## Problem details
Update the material from the line containing "Given: Select the Monza row in rent table" through the line containing "click(41, 229)" by swapping "Wishlists" for "Favorites" and leaving everything else unchanged. Return only those lines.

## Data lines
-*-

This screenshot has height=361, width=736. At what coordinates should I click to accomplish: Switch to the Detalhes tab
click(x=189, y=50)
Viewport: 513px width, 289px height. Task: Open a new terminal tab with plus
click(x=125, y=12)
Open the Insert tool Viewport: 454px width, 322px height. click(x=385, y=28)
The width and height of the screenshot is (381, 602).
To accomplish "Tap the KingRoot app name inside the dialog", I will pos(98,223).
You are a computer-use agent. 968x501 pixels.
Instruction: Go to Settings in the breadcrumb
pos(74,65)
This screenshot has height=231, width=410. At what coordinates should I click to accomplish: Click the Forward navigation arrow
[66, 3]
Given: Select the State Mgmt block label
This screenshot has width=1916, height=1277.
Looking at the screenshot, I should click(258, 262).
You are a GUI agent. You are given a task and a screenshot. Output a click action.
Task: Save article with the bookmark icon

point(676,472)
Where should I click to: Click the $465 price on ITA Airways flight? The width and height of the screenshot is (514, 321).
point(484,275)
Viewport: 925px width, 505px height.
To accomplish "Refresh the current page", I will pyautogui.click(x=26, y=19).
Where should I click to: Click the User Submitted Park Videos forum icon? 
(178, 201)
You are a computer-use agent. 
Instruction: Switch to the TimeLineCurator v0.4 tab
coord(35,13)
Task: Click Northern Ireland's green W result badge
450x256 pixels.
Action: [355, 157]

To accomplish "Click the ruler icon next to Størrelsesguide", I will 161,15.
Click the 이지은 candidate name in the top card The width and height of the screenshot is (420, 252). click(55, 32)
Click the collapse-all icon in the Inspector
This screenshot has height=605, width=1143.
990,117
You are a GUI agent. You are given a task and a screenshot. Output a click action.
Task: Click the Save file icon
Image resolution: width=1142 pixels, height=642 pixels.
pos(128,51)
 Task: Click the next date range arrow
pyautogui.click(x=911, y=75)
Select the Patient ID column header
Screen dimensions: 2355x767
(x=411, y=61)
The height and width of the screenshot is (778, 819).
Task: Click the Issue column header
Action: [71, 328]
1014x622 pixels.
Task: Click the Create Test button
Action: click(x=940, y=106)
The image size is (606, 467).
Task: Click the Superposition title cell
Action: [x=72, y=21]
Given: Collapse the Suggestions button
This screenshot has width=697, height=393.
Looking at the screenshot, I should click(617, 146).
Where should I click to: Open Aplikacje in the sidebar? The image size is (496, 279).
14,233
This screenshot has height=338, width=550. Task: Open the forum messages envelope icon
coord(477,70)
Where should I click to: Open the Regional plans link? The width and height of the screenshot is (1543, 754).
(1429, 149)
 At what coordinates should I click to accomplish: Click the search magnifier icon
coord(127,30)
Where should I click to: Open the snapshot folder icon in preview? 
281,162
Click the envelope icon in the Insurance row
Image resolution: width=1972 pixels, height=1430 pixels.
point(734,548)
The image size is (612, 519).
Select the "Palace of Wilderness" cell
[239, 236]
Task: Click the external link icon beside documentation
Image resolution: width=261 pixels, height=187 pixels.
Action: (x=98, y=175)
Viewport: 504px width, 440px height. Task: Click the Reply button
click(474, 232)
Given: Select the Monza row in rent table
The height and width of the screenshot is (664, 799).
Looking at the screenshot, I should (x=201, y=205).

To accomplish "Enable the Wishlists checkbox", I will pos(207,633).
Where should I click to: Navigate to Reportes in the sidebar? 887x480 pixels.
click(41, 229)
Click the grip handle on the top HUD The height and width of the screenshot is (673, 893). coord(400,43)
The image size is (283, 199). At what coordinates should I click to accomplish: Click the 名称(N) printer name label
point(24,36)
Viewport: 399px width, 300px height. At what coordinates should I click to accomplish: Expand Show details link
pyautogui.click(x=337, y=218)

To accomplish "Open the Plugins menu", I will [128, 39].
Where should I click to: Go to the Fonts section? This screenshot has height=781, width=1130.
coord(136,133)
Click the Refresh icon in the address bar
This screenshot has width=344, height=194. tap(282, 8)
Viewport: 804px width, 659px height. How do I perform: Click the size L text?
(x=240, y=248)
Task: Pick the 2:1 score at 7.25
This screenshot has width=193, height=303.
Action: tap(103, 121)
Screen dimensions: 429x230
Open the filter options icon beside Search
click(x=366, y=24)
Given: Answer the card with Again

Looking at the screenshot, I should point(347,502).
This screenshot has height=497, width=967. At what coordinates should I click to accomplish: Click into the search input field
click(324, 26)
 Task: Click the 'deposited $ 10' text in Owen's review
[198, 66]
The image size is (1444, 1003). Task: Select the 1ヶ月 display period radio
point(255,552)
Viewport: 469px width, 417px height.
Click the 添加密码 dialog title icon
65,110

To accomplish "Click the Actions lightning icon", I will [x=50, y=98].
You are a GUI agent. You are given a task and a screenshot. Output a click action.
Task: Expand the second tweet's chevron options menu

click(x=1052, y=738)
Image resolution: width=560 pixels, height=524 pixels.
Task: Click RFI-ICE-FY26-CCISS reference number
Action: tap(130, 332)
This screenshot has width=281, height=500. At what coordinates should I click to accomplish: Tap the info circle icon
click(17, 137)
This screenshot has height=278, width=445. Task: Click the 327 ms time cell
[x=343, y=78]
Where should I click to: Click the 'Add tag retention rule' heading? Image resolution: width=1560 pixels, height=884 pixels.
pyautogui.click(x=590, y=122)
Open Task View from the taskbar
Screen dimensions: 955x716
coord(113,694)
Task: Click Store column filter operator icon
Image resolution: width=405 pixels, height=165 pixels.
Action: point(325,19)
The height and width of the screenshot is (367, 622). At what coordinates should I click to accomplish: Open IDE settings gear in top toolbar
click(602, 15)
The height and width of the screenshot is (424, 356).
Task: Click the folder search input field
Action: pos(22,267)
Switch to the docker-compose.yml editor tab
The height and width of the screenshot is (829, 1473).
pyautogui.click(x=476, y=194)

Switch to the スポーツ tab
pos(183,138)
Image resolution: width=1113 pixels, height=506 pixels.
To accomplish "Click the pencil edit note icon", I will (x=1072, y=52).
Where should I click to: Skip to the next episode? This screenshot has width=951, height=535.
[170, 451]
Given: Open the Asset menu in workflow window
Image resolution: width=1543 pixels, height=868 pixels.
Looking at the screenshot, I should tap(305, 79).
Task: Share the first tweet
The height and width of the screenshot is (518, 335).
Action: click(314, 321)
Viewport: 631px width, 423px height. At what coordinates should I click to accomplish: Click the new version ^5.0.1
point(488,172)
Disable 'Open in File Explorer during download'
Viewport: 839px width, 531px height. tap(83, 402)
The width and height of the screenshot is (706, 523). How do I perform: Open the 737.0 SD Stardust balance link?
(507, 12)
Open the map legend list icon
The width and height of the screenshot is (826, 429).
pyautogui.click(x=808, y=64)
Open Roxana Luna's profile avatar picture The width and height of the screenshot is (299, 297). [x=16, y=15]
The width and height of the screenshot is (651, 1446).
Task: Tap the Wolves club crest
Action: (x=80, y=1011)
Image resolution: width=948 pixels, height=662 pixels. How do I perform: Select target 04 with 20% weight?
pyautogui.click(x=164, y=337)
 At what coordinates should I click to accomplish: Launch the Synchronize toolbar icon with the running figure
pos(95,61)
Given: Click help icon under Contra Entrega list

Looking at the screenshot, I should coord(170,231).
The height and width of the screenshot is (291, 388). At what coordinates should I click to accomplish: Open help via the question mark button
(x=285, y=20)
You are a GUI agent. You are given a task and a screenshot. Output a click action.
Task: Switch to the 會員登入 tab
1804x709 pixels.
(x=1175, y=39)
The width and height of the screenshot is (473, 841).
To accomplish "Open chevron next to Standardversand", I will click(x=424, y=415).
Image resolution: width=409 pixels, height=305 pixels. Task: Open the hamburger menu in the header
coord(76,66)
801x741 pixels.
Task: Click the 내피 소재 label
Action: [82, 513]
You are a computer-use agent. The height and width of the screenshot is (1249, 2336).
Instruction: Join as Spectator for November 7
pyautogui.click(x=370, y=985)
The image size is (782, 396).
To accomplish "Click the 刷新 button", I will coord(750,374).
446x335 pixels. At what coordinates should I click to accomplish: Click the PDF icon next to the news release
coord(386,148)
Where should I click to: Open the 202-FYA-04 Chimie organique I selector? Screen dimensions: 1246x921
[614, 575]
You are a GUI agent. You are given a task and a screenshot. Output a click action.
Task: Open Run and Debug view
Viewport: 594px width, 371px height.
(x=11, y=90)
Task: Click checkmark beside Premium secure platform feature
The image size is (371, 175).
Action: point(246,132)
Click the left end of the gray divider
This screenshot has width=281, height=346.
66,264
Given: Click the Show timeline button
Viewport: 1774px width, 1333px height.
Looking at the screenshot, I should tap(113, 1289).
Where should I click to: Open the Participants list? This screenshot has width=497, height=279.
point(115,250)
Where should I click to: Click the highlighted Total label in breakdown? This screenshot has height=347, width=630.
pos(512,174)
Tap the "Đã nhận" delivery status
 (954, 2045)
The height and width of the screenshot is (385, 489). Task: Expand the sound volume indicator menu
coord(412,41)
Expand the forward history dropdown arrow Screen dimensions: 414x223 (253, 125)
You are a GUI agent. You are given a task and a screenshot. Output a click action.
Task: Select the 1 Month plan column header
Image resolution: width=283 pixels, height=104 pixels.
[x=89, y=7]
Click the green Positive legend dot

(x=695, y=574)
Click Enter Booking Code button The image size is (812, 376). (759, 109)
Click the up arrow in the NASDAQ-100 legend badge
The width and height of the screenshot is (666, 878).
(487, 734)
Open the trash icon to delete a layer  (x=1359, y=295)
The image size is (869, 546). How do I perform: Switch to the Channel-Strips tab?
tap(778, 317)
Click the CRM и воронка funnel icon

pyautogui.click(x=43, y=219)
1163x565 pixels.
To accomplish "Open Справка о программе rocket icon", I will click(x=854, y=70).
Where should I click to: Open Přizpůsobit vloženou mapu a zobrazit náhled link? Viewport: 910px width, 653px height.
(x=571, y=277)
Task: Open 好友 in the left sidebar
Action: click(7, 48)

-*-

## Response to this task
Given: Select the Monza row in rent table
The height and width of the screenshot is (664, 799).
Looking at the screenshot, I should (x=201, y=205).

To accomplish "Enable the Favorites checkbox", I will pos(207,633).
Where should I click to: Navigate to Reportes in the sidebar? 887x480 pixels.
click(41, 229)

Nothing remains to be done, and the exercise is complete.